Universal access to DAA is a crucial step in HCV elimination in Singapore. Despite screening, improving linkage of care and education, only a small proportion of patients received HCV treatment [30]. Even though more cirrhotic HCV patients were being treated during the restricted DAA era (79% vs. 50%, P=0.02), it is still insufficient to achieve HCV elimination in Singapore by 2030. Based on a recent modelling study, in order to achieve HCV elimination in Singapore by 2030, at least 630 HCV patients has to be treated in 2019 [26]. A total of 681 patients was treated in 2019 alone following the unrestricted access to DAA, suggesting that HCV elimination by 2030 is indeed achievable in Singapore. In this study, we demonstrated that unrestricted access to DAA is an impactful strategy for a rapid treatment scale-up among incarcerated HCV patients.
Our findings should be interpreted within the limitations of retrospective studies. The number of subjects in earlier HCV care cascade and the total number of HCV patients between the two eras were not available in our study. We only included treated patients because we anticipated the impact of unrestricted DAA access to be more pronounced in this subgroup. Lastly, use of a newer pan-genotypic DAA might also contribute to a higher SVR during unrestricted DAA era.

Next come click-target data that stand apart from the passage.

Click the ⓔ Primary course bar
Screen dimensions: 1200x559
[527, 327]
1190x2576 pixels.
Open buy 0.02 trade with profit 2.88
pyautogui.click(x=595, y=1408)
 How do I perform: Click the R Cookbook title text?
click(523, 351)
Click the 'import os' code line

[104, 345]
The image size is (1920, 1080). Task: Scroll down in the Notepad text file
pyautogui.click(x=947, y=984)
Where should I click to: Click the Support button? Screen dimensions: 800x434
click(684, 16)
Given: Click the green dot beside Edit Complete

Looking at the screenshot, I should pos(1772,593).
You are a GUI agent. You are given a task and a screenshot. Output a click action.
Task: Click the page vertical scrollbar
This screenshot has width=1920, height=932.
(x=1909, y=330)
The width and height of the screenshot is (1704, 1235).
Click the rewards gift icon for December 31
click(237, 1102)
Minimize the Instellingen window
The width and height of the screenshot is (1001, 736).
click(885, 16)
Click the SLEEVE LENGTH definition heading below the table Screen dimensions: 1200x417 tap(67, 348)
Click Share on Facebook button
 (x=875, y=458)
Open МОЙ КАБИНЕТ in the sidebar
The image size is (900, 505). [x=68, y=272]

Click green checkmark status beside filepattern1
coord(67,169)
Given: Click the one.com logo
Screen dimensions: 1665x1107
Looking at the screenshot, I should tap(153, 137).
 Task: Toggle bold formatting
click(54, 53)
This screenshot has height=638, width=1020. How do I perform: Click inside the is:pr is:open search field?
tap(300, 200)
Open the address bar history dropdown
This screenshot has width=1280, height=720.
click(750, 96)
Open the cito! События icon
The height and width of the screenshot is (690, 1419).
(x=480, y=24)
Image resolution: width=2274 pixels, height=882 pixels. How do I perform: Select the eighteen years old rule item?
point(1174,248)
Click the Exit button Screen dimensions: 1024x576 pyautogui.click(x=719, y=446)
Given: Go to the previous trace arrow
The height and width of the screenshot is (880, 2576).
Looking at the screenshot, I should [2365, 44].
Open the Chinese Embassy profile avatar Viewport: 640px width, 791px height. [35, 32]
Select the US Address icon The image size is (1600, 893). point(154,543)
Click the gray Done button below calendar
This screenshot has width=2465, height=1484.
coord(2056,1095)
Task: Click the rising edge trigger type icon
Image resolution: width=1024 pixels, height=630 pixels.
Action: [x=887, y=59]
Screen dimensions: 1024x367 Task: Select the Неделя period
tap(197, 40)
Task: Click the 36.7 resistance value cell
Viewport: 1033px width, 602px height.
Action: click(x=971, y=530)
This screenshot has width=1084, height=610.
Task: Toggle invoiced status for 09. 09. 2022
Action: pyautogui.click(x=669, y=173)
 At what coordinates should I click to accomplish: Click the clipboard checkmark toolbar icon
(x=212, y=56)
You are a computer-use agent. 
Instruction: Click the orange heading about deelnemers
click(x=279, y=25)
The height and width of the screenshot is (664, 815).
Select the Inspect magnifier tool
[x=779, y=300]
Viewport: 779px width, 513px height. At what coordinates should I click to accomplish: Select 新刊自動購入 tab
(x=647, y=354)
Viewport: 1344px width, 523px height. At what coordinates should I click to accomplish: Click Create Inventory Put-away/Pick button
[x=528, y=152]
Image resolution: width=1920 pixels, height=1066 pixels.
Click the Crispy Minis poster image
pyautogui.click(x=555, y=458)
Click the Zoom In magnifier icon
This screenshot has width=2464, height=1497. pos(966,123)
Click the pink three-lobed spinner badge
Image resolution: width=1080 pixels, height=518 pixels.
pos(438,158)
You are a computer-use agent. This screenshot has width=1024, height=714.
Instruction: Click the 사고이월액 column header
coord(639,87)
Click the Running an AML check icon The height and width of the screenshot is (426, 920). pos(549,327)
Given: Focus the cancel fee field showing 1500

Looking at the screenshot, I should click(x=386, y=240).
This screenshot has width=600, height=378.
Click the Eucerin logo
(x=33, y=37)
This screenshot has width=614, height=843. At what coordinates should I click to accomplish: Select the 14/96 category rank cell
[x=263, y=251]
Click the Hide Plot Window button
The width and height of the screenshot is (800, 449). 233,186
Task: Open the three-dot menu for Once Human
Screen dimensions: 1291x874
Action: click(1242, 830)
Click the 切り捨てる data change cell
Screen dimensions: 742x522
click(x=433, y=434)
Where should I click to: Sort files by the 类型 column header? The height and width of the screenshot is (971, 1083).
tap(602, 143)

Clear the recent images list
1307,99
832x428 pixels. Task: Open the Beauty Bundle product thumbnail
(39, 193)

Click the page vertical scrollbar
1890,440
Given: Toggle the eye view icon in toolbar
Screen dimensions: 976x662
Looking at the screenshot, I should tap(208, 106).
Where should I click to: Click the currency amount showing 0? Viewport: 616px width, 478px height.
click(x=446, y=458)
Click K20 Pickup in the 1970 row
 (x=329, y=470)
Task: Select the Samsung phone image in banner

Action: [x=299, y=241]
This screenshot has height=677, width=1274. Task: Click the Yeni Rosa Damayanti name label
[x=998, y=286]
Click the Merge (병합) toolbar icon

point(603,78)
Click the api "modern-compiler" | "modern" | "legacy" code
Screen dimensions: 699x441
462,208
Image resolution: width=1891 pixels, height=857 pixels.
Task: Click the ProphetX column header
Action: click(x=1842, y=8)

In summary, unrestricted access to DAA is a key step in HCV elimination. We demonstrated that unrestricted access to DAA successfully removed the treatment barrier by allowing more HCV patients to be treated with DAA, at earlier stages, and resulted in a higher SVR and less treatment default. Our findings are generalizable and support unrestricted access to DAA as an impactful strategy for HCV micro-elimination among the incarcerated HCV patients in Singapore.
Acknowledgments
We would like to specially thank Dr John Hsiang, Dr Lim Kim Wei, Dr Chen Kaina, Mr Marcus Tong Zhi Jie, Ms Mai Lynn War and the department of Gastroenterology & Hepatology, Changi General Hospital, for their contribution in this study.
Abbreviations
- CGH
Changi General Hospital
- CI
confidence interval
- DAA
direct-acting antiviral
- Fib-4
fibrosis-4 index
- GT
genotype
- HBV
hepatitis B virus
- HCV
hepatitis C virus
- HIV
human immunodeficiency virus
- ITT
intention-to-treat
- LSM
liver stiffness measurement
- PP
per-protocol
- PR
pegylated interferon and ribavirin
- SOF
sofosbuvir
- SVR
sustained virological response
- VEL
velpatasvir
Study Highlights
1. Among incarcerated HCV-infected Asian patients, unrestricted access to DAA results in rapid treatment scale-up, more treatment completion, less treatment default and a higher SVR.
2. DAA results in high treatment success among incarcerated GT3 HCV-infected patients in the real-world setting.
Footnotes
Authors’ contributions
Concept: WYJ, PHT; Data collection: WYJ, SYC; Analysis: WYJ, PTH; Manuscript writing: WYJ, PTH, LNM, JT, FKM; Critical Reviewing: Al.
Conflicts of Interest
The authors have no conflicts to disclose.